In the Medusa and the Snail, a classic collection of observations about the marvels of the natural world, biologist Lewis Thomas includes an insightful essay on DNA called “The Wonderful Mistake.” In that essay, Thomas writes:

We know a lot about DNA, but if our kind of mind had been confronted with the problem of designing a similar replicating molecule from scratch, we’d never have succeeded.  We would have made one fatal mistake: our molecule would have been perfect. The capacity to blunder slightly is the real marvel of DNA.  Without this special attribute we could still be anaerobic bacteria and there would be no music.

Thomas goes on to add “To err is human, we say, but we don’t like the idea much, and it’s harder still to accept the fact that erring is biological.”

Approaching this question of imperfection from a more artistic and spiritual perspective, musician and poet Leonard Cohen, in his classic song “Anthem,” writes:

Forget your perfect offering
There is a crack, a crack in everything
That’s how the light gets in.

Commenting on these famous lyrics, songwriter Leonard Cohen once told an interviewer “This life is not the place where you make things perfect, neither in your marriage, nor in your work, nor anything.” “Worse still,” he adds, ‘there is a crack in everything that you can put together:” Nevertheless, he says, it is in the crack “where the resurrection is, and the return and the repentance… in our confrontation with the brokenness of things.”

Just as Lewis Thomas reminds us that our very existence is predicated on DNA’s capacity for making mistakes, Leonard Cohen urges us to value life’s inevitable imperfection for the good of our souls. Even so, resistance to even a grudging acceptance of imperfection runs deep in almost all of us.

That said, the idea that the world is inherently flawed is deeply embedded in many of the world’s spiritual traditions. In the Bible’s first story, for example, we are told that God created an orderly world out of primordial chaos, a monumental project which is said to have taken six days. At the end of that sixth day of creation, according to this Biblical account, “God saw everything that he had made and beheld that it was very good.” Although there are multiple Hebrew words meaning perfect, unspoiled, or flawless, none of those were the words ascribed to God’s evaluation of his creation. Good, even very good, is not the same thing as perfect.

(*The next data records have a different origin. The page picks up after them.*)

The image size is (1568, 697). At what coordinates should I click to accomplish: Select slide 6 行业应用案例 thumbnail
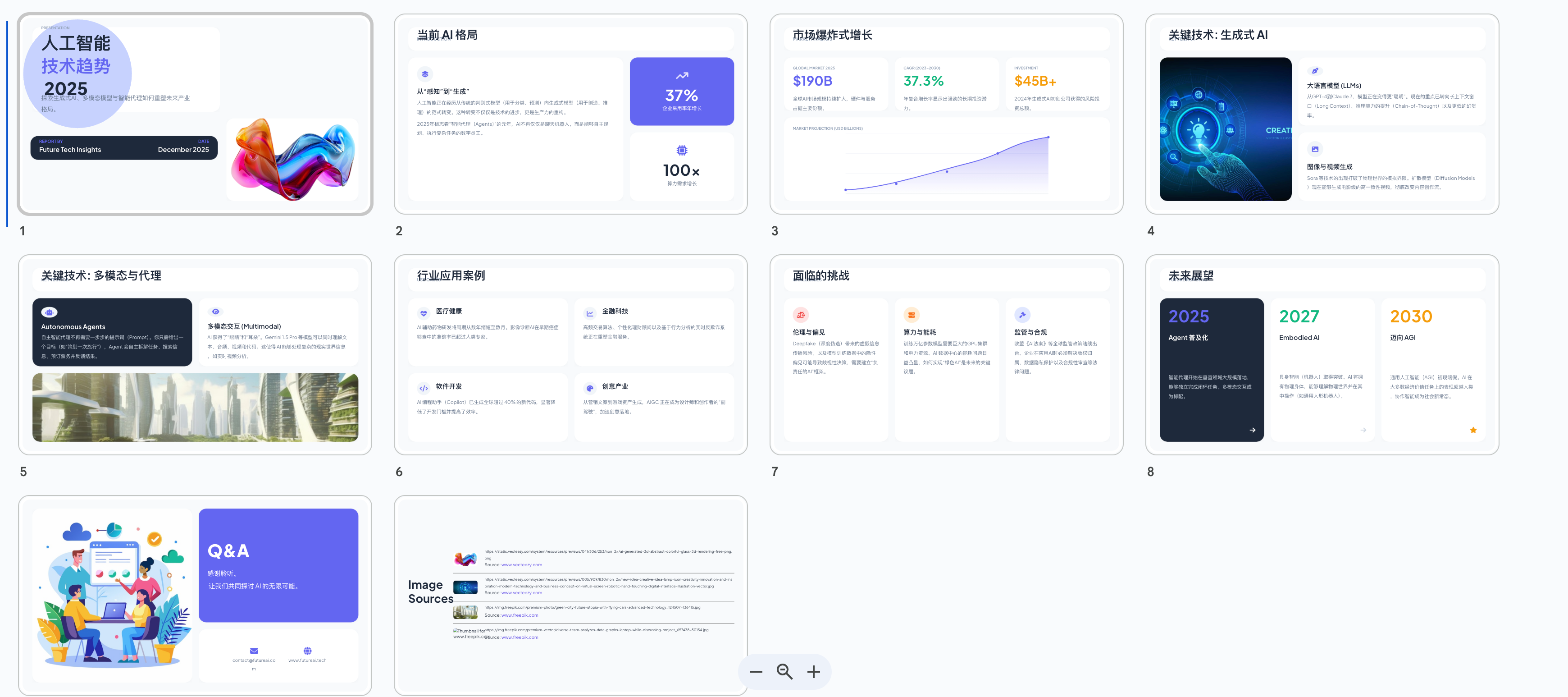click(x=570, y=355)
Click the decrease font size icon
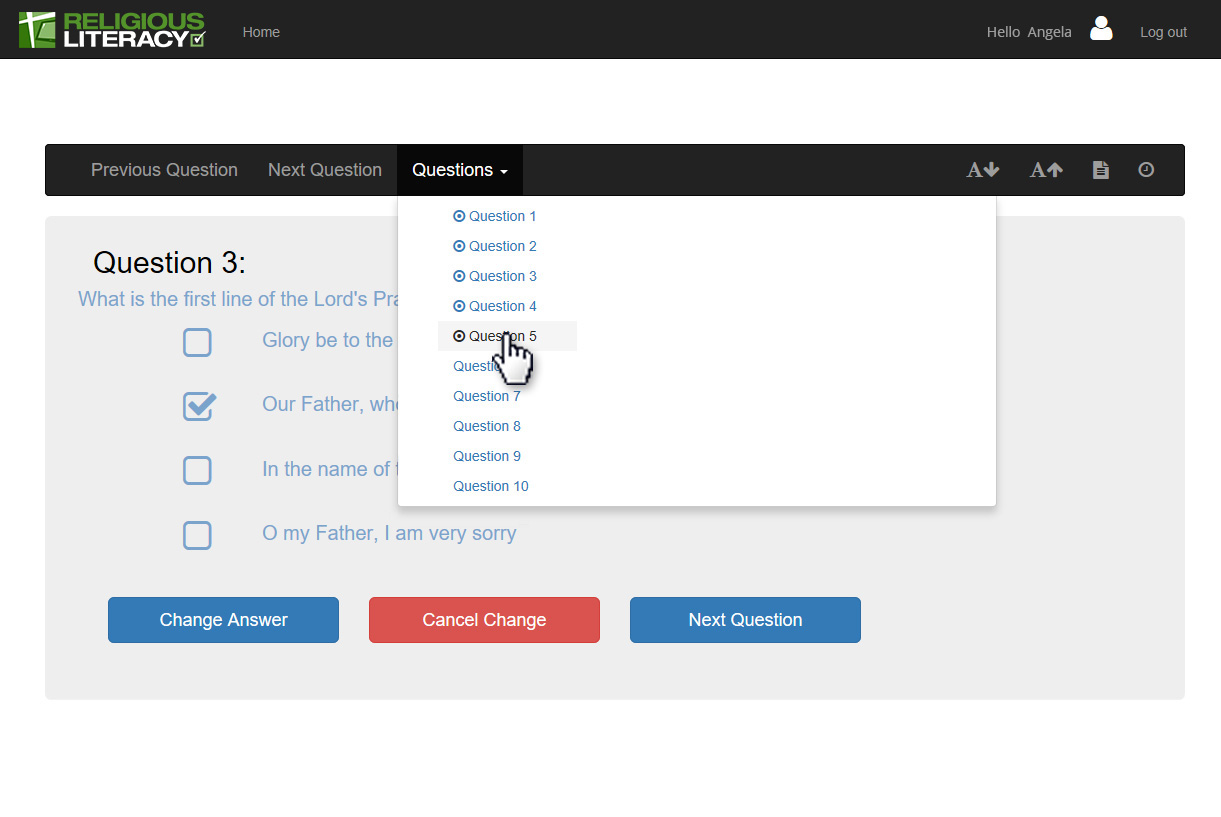 click(x=982, y=170)
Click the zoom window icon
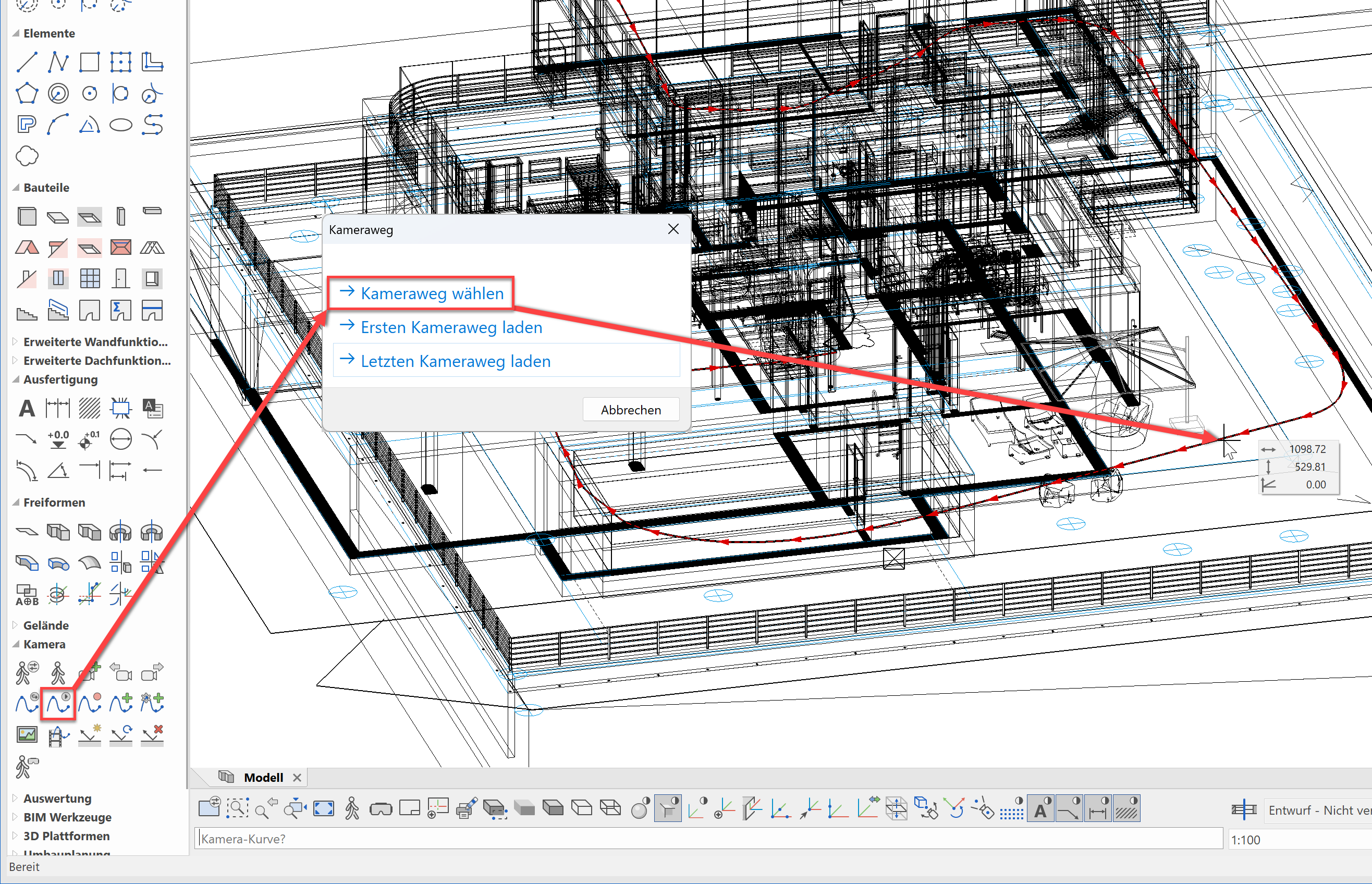Image resolution: width=1372 pixels, height=884 pixels. 237,808
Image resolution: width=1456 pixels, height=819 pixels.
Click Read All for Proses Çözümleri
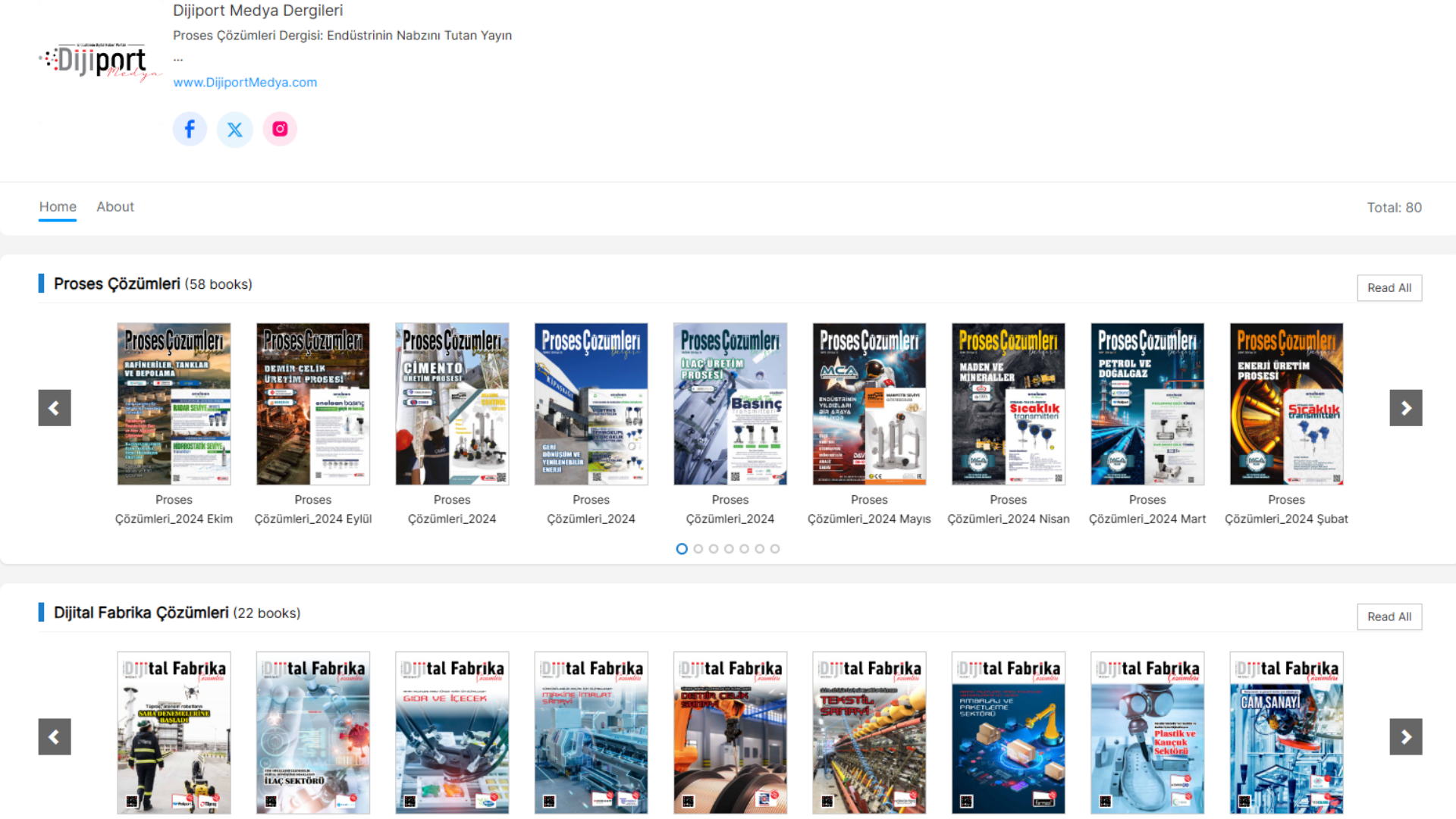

Speaking about the Christian scripture, theologian Kathleen Norris points out that the word in the New Testament commonly translated as “perfect” is really a mistranslation.  She says the Greek word used by the Gospel writers and Paul was “telos,” a word which does not mean perfect, but rather “complete, entire, full-grown.” To be perfect in this original sense, Norris tell us, “is to make room for growth, for the changes that bring us to maturity, to ripeness,” rather than our modern notion of that which is without flaw.

And drawing on Buddhist wisdom about imperfection, Unitarian Universalist minister Meg Barnhouse writes of a photograph entitled, “Broken Buddha.” It shows the lap of a painted Buddha statue. One hand is broken off, resting on the sole of an upturned foot. Barnhouse writes that she is drawn to that image because it shows the Enlightened One as imperfect, cracked, and chipped. She says, “Maybe that’s how my enlightenment feels. It’s not all that shiny anymore. The Broken Buddha tells me I don’t have to be scared of being the way I am. The broken Buddha tells me that life is not neat. The Broken Buddha says he knows how I feel.”

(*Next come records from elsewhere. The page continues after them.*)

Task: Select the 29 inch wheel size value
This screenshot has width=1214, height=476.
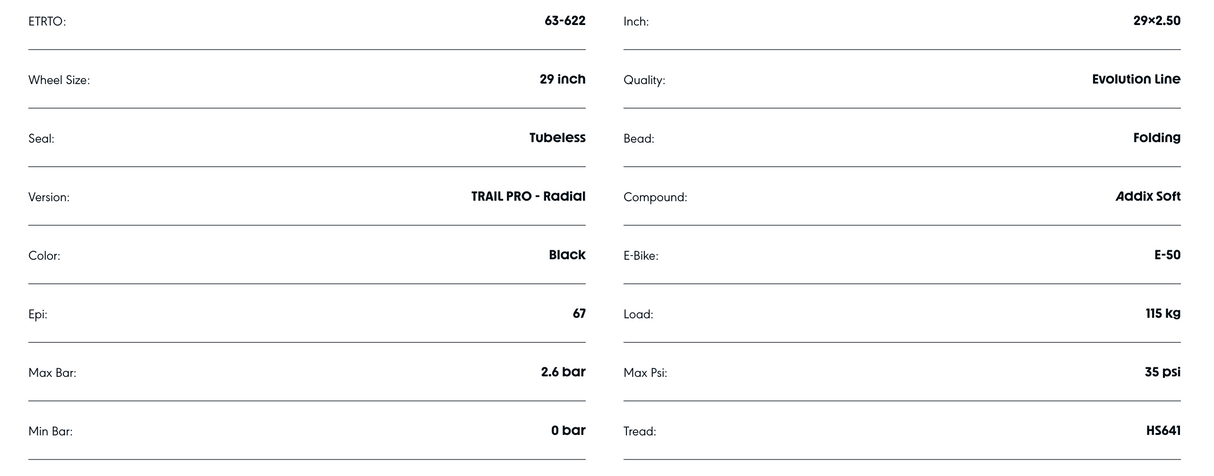Action: pyautogui.click(x=562, y=79)
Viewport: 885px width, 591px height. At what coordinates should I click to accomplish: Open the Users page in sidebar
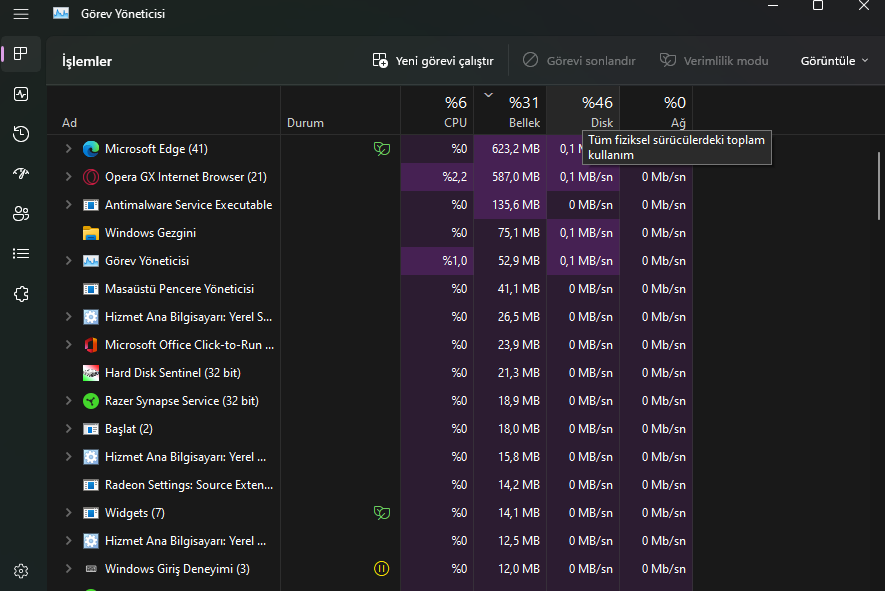click(21, 214)
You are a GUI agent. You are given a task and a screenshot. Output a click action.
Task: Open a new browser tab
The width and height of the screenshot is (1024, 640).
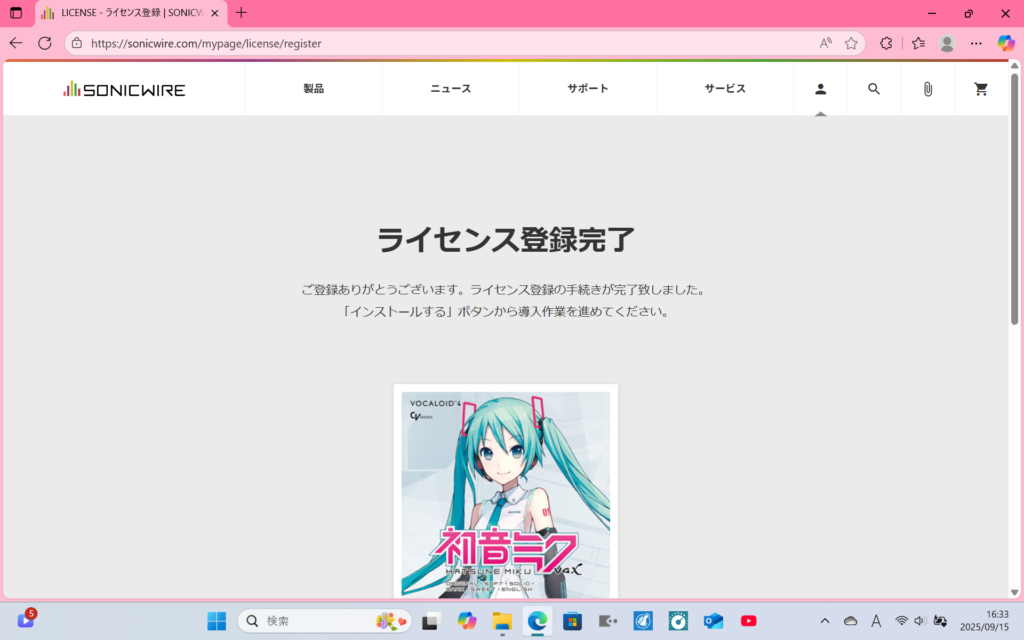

Ultimately, as New York Times columnist Anna Quindlen tell us, the really hard work is giving up on being perfect and focusing instead on becoming ourselves. This is particularly difficult work, she adds, because there is neither a guidebook nor a roadmap to being yourself. Don’t try to be what the world tells you to be, she advises. Whether we live by the Eightfold Path, the Ten commandments, the Twelve Steps, or any other spiritual code or program, Quindlen reminds us that we can still wind up feeling like a failure if the end result isn’t compassionately accepting ourselves as we are in this moment.

Addressing the challenge of embracing imperfection from a related perspective, psychologist and spiritual teacher Joan Borysenko advises us to “acknowledge the impossibility of perfection and try to attain authenticity instead.” Doing so requires a constant effort to stay present, maintain our center, and dare to honestly tell the truth about what we’re thinking and feeling. Being fully present allows us to make choices which bring us into alignment with our deepest, most authentic selves. As Borysenko sagely concludes, this process of seeking greater authenticity rather than pointlessly striving for perfection, “is the only kind of perfectionism worth practicing.”